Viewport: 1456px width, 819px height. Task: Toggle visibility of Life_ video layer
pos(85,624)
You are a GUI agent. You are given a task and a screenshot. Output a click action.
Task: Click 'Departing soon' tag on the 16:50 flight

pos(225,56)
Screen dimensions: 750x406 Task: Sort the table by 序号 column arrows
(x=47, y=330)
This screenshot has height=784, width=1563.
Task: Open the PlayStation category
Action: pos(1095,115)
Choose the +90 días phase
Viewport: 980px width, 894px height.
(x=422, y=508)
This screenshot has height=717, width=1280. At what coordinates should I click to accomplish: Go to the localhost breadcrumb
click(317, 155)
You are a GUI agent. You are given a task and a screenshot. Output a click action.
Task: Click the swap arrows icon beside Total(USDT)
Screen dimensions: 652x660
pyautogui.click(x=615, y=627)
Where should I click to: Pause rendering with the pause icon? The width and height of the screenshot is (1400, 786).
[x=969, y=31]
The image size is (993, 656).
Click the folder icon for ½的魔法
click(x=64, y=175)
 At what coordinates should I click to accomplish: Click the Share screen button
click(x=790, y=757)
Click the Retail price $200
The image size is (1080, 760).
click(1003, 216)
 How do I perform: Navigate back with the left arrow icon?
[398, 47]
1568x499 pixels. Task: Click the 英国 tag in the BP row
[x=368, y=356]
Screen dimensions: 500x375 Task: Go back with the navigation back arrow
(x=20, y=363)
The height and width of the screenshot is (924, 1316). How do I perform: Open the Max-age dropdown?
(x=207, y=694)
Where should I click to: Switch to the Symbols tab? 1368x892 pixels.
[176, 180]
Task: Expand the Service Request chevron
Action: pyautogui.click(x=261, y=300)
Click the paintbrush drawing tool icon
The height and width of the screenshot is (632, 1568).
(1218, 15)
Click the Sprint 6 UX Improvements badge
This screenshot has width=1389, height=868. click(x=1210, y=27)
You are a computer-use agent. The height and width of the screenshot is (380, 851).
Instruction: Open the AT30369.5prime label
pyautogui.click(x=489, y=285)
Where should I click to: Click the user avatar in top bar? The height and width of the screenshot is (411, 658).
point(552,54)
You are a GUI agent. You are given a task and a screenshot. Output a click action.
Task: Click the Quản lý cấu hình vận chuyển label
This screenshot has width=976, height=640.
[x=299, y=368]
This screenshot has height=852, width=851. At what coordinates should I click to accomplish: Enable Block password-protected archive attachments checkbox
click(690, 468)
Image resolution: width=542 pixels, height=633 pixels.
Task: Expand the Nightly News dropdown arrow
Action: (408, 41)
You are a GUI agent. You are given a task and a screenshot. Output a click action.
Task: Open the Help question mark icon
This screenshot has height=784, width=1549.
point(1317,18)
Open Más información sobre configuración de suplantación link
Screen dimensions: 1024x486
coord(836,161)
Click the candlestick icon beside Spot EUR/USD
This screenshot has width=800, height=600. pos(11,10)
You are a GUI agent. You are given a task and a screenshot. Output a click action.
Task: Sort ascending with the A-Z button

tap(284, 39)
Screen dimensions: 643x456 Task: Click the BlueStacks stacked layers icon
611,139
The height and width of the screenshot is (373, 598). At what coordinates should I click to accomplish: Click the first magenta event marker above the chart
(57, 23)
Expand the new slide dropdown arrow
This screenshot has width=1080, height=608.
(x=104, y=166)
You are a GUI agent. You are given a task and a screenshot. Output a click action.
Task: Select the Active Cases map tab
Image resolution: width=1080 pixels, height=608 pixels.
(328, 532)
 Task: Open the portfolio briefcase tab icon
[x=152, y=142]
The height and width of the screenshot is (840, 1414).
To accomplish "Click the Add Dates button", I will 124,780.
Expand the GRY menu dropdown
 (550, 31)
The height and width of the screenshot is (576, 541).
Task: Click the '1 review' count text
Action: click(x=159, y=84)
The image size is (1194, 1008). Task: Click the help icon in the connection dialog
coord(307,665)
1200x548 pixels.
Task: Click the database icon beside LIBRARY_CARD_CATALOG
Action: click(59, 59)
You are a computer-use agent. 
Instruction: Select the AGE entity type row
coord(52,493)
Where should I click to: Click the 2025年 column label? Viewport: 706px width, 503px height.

---*---

WHAT THE TASK REQUIRES |
Beginning from the line that contains "Expand the new slide dropdown arrow", give each line again exactly, through the final line of the records.

SOLUTION |
Expand the new slide dropdown arrow
This screenshot has width=1080, height=608.
(x=104, y=166)
You are a GUI agent. You are given a task and a screenshot. Output a click action.
Task: Select the Active Cases map tab
Image resolution: width=1080 pixels, height=608 pixels.
(328, 532)
 Task: Open the portfolio briefcase tab icon
[x=152, y=142]
The height and width of the screenshot is (840, 1414).
To accomplish "Click the Add Dates button", I will 124,780.
Expand the GRY menu dropdown
 (550, 31)
The height and width of the screenshot is (576, 541).
Task: Click the '1 review' count text
Action: click(x=159, y=84)
The image size is (1194, 1008). Task: Click the help icon in the connection dialog
coord(307,665)
1200x548 pixels.
Task: Click the database icon beside LIBRARY_CARD_CATALOG
Action: click(59, 59)
You are a computer-use agent. 
Instruction: Select the AGE entity type row
coord(52,493)
Where should I click to: Click the 2025年 column label? Viewport: 706px width, 503px height.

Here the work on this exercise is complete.